The good news: bridge is likely original, and seems fine. The top and sides are in very good shape, and the repaired crack on the back is secure, though the "refinishing" is a mess around it. Neck is straight, frets are good, tuners are fine. The open center seam had mostly closed up with proper humidifaction over the past week, so it simply needs gluing.

The bad news, almost all the braces are loose, including the ones on the top with awful black adhesive muck all over them where someone tried to glue them down. The upper bass arm of the X-brace is mostly gone- needs a piece scarfed on. The bridge plate has some chewed up holes he'll attend to. Oh, and it needs a neck re-set, replacement of the plastic saddle with bone and repair to a chip in the ebony nut.

With all that work slated we agreed that he should take the back off and really clean all the muck out, have good access for re-glueing all the braces, search for any other little cracks, and get the neck set done last.

Phew! I guess I'm buying this tenor twice... that's alright though, even with all the issues she sounded so sweet. After Pat does his magic she'll be set for the next 80 years or so.

I expect to have it back in about 12 weeks, though Pat promises pictures of the process along the way.

----------


## Bernie Daniel

Sorry to hear of all the issues but the decisions seem sound and the guitar is worth it of that I am certain.  

For some reason these little Gibson tenors are LOUD -- I mainly got interested in the tenor to have a guitar-like instrument that I could rapidly pick out tunes on and to chord for singing along.  This TG-00 is almost too loud to sing along with!!  :Smile:  

Seriously it make a LOT of volume with very little effort.

In fact if I play the tenor for 10 minutes then pickup my F-5 it sound kind of abrupt and "thunky" for a bit -- I start looking for a broken bridge or something -- it is really weird!   :Laughing: 

Did that case work out for you?  Keep me posted on your repair and good luck with it.   :Mandosmiley:

----------


## Bernie Daniel

One other comment.  I do not know if you ordered the case you had linked to from Hoffman or not.  

I appreciate your pointing it out to me.

I looked at it and decided for my taste I wanted one that looked a little more "vintage" -- the aforementioned one seems kind of "new age" to me -- so I think I am going with this one in the tweed:

http://accessories.musiciansfriend.c...ase?sku=540947

my TG-00 measures as follows: 
total length  = 38" 
body length (including the neck heel) = 20 1/4"
lower bout width = 14 1/2"

So I think this hardshell classical case will do the job quite nicely.

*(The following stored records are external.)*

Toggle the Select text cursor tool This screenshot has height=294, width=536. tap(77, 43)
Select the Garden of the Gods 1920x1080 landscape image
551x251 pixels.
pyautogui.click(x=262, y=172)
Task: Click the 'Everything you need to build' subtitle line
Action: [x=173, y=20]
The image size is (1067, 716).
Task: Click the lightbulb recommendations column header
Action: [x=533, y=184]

It will be cool to see your guitar when its done -- also the progress pics should be GREAT!  :Smile:

----------


## dburtnett

Bernie,
I did order the Seagull case, but it arrived the day after I dropped off my tenor at the luthier's.  According to my measuring tape it'll work... still...

I have a slightly smaller version of the one you ordered for my little vega tenor, it's great and a really good value.

I agree it'll be cool to have my TG back and in prime playing shape. Can't believe it'll almost be Thanksgiving by then. And I'll surely post progress pics as I get them, though I don't expect to get them soon.

db

----------


## dburtnett

Hey Bernie,
That Tric case isn't going to work for my tenor, how is the case you bought working out?
Daryl

----------


## Bernie Daniel

Sorry I missed your note until today. Its a bit of a tight fit but I think acceptable -- I will attempt to post a pick in a day or so I'm away from home until Tuesday.

----------


## dburtnett

THanks Bernie, "tight fit" doesn't sound bad... look forward to pics
Daryl

----------


## Bernie Daniel

Daryl,

This took longer to do than I planned -- I need to buy a new camera (my Kodak is about 8 years old).  I finally have something that shows you the case will work.  Its a little tight but that is probably not a bad thing.  It certainly looks good!  Bernie  Hmmm ........the image is flipped but you get the idea!

----------


## dburtnett

Hey, that looks just right Bernie! Thanks for posting the pic. 
My tenor is still out for all it's work, probably won't have it back for another 8 weeks... I'm going to go ahead and order that case in the meantime.

Is that armrest a Mclung... a Cumberland Acoustics... other?

thx,
Daryl

----------


## Bernie Daniel

Hi ,

The arm rest (surprised you can even see it with such a lousy pic  :Smile:  ) is made by Steve at Cumberland -- I bought the last two that Greg Boyd had.

I think Steve is having trouble finding those longer barrels for the > 3" applications.

----------